One troubling exception to this concept in the new Guidance is that the EEOC indicates in several of its hypothetical illustrations that it reads the PDA to require employers to treat all pregnant employees who have restrictions similar to those of employees who are disabled under the ADA the same as the disabled employees from an accommodation standpoint. So, for example, if you have allowed an employee who could not work due to cancer to take time off in excess of or before he/she was eligible for FMLA leave (which unless it was an undue hardship to do so you would have to do under the ADA, since cancer is a disability under that law), this new Guidance says the PDA's requirement that pregnant women be treated "the same as those similarly-situated in their ability to work" would require that you provide this excess time off to any pregnant employee who requests it due to her pregnancy as well.

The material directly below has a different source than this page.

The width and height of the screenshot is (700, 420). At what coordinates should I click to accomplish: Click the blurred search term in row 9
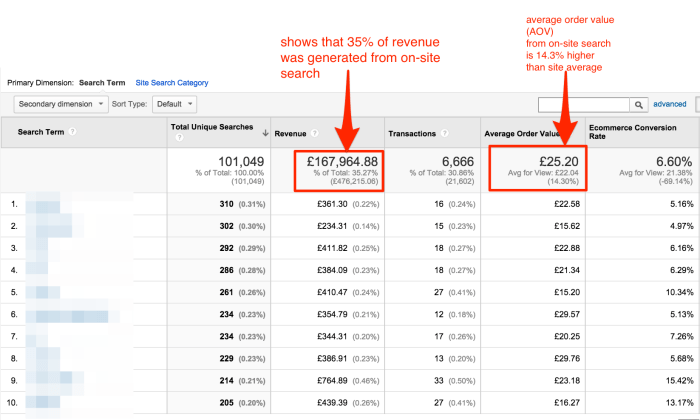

Most courts have not followed this last line of thought, and since this Guidance is not legally binding on courts it is unclear whether it would be followed by courts in the future. But at the EEOC Charge stage, this is apparently the standard the EEOC is going to use regarding the accommodation of pregnant employees.
The new Guidance is consistent with the EEOC's prior one on the ADA as amended by the ADAAA in saying that pregnancy is not a disability in and of itself. Pregnancy-related disabilities such as bed-rest or some lifting or other restrictions which are very severe (ex. no lifting or standing or only lifting 5 pounds or standing for 1-2 hours per day) or which last for more than several weeks would be subject to accommodation as all other disabilities under the ADA unless they pose an undue hardship on the employer.